> _TASK STATEMENT_: Would you please output the lines of the data below from the one containing "This screenshot has width=1389, height=868." to the end, exactly and with nothing added?

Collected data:
┌──

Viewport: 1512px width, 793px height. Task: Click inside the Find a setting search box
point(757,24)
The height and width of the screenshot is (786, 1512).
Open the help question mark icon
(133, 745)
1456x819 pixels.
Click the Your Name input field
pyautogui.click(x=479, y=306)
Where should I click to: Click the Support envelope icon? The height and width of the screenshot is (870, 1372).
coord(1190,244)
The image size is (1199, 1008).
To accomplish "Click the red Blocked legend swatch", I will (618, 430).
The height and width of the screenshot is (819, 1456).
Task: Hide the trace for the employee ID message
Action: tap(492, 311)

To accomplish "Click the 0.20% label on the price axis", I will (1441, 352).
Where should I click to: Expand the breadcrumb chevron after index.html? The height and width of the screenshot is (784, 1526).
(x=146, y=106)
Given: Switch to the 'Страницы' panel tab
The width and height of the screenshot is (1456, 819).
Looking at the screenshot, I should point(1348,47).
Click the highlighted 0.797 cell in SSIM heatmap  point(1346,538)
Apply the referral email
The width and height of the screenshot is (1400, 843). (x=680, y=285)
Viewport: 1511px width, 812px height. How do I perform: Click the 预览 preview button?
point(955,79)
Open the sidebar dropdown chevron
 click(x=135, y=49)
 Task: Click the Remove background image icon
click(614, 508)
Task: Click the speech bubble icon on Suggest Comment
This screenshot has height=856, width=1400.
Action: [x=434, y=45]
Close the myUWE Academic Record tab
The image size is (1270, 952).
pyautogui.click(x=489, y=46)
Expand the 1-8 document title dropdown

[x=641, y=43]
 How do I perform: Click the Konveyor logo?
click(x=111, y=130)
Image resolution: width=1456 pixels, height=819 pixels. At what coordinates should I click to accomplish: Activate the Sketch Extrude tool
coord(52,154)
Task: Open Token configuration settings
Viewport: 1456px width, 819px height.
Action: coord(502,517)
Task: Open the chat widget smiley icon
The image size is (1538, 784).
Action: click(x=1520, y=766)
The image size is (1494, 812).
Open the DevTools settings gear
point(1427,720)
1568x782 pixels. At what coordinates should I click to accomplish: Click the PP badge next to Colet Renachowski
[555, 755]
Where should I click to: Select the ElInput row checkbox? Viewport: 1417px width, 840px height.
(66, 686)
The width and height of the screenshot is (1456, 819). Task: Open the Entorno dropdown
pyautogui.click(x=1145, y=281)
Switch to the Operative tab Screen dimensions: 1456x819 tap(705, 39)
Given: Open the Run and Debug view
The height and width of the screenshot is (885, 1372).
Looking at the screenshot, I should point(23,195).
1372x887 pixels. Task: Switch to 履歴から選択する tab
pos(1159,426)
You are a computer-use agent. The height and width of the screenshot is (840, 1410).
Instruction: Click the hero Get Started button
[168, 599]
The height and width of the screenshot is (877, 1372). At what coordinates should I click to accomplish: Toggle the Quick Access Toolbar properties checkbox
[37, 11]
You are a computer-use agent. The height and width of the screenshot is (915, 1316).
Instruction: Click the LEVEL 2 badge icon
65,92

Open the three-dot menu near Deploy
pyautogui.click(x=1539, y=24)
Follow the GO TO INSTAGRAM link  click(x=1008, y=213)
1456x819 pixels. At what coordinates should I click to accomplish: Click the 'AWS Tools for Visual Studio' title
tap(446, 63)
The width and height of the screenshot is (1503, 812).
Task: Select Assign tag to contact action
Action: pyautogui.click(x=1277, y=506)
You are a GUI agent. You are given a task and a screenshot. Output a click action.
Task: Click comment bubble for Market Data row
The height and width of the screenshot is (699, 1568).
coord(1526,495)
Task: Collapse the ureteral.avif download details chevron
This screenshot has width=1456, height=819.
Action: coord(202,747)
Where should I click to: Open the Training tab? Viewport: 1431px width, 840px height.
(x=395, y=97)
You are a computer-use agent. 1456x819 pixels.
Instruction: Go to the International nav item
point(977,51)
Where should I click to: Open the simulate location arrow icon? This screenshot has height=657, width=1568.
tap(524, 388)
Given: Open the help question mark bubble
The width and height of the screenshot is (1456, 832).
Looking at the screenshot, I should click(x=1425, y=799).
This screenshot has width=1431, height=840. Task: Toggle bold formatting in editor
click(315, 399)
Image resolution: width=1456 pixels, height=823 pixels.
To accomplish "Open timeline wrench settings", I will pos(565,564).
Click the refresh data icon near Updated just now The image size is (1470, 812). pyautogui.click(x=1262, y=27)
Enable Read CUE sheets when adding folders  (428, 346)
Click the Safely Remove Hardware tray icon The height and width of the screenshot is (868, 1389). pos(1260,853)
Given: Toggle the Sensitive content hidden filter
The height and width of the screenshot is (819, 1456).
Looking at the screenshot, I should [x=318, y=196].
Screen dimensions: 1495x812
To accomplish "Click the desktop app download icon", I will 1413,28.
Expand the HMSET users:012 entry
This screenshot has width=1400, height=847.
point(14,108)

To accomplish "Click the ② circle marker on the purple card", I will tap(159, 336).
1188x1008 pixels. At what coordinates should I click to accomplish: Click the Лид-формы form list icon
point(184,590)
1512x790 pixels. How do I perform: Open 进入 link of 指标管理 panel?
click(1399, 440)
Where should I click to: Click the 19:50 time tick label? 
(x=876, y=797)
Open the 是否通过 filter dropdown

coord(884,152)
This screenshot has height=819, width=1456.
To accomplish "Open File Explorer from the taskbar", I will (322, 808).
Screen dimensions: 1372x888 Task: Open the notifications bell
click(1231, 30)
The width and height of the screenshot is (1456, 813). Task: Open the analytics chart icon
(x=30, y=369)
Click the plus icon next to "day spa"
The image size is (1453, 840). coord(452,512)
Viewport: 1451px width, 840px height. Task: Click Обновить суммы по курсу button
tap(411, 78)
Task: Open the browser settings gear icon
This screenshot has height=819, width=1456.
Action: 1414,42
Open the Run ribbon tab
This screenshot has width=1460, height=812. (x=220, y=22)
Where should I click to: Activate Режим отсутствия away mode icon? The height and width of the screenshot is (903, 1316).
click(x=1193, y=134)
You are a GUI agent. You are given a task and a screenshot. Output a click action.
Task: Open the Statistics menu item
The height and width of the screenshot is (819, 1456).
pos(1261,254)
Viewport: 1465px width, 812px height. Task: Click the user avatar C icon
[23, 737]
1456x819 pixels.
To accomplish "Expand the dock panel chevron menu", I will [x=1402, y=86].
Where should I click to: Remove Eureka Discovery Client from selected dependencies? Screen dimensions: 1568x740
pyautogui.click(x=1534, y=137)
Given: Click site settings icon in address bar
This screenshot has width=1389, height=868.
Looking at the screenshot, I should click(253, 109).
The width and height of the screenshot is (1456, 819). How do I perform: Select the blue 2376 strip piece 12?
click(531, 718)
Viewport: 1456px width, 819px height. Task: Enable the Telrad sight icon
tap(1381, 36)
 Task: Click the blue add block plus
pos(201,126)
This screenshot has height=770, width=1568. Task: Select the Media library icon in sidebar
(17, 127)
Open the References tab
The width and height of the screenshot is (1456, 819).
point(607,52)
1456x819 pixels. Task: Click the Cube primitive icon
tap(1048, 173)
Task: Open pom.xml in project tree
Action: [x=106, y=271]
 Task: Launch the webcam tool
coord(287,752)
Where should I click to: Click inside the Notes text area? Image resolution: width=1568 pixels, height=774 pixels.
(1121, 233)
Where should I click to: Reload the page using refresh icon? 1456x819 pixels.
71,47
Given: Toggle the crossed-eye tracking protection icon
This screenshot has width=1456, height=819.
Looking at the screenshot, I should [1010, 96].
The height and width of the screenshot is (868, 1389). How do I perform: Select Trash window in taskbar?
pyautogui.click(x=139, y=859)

└──

> _TASK OUTPUT_:
This screenshot has width=1389, height=868.
Looking at the screenshot, I should click(253, 109).
The width and height of the screenshot is (1456, 819). How do I perform: Select the blue 2376 strip piece 12?
click(531, 718)
Viewport: 1456px width, 819px height. Task: Enable the Telrad sight icon
tap(1381, 36)
 Task: Click the blue add block plus
pos(201,126)
This screenshot has height=770, width=1568. Task: Select the Media library icon in sidebar
(17, 127)
Open the References tab
The width and height of the screenshot is (1456, 819).
point(607,52)
1456x819 pixels. Task: Click the Cube primitive icon
tap(1048, 173)
Task: Open pom.xml in project tree
Action: [x=106, y=271]
 Task: Launch the webcam tool
coord(287,752)
Where should I click to: Click inside the Notes text area? Image resolution: width=1568 pixels, height=774 pixels.
(1121, 233)
Where should I click to: Reload the page using refresh icon? 1456x819 pixels.
71,47
Given: Toggle the crossed-eye tracking protection icon
This screenshot has width=1456, height=819.
Looking at the screenshot, I should [1010, 96].
The height and width of the screenshot is (868, 1389). How do I perform: Select Trash window in taskbar?
pyautogui.click(x=139, y=859)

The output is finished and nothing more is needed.